The defendant will usually make a motion for summary judgment after discovery, asking the Court to throw out the case without having a jury trial. Because we’ve hit discovery so hard – both through written discovery and depositions – this is a tough motion for defense counsel to write in our cases. We draft our response for the Court and now get to bring everything together: the admissions, contradictions, nonsense, and obvious fact disputes that we’ve uncovered through discovery. We tell a compelling story that wraps everything together for the Court and makes clear that the defense motion has to be denied, and the defendant needs to face a jury for its conduct.
Sometimes, we’ll even make an affirmative motion for summary judgment, asking the Court to grant judgment in favor of our client without a trial. These motions are generally rare for plaintiffs to make, because the defendant can usually point to some fact dispute on its intent or some other factor that necessitates a trial. But we make affirmative summary judgment motions significantly more than is typical for plaintiffs, and that’s because the work we put in during discovery helps build a fantastic record to do so.
After the Court denies the defense motion for summary judgment, the defendant has only 2 options: 1) do the right thing and pay you a fair amount to our client to settle your claim (usually much, much more at this point than the defendant could have paid at the beginning of the case to settle); or 2) face a jury for its conduct and risk an enormous verdict. This is the dilemma that we have been creating and forcing the defendant into for the entire case. We’ll engage in settlement negotiations at this point from a position of extreme strength, mainly because most defendants are (rightly) terrified of facing a jury to defend their conduct.

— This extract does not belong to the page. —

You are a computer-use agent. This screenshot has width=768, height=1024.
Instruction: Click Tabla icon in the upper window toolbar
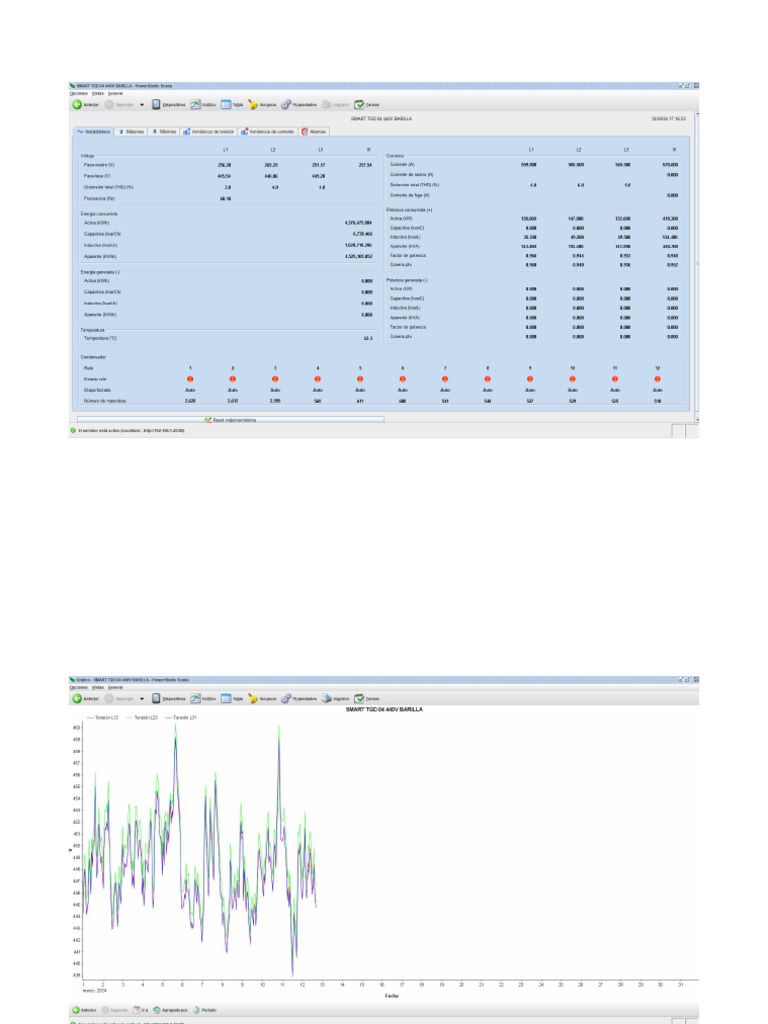(x=226, y=104)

This is, candidly, our favorite part of the case – why we went to law school: to hold the powerful accountable before juries. We prepare heavily for trial, including: detailed witness preparation, focus groups, and mock trials. At this point, the potential outcomes and consequences for the defendant are much more severe than if it simply did the right thing at the beginning of the case and paid a fair amount to compensate our client for its misconduct. As we advocate to the jury for our client, we’re also mindful of protecting the record so that defendants will be unsuccessful in attacking the verdict in post-trial motions or appeal.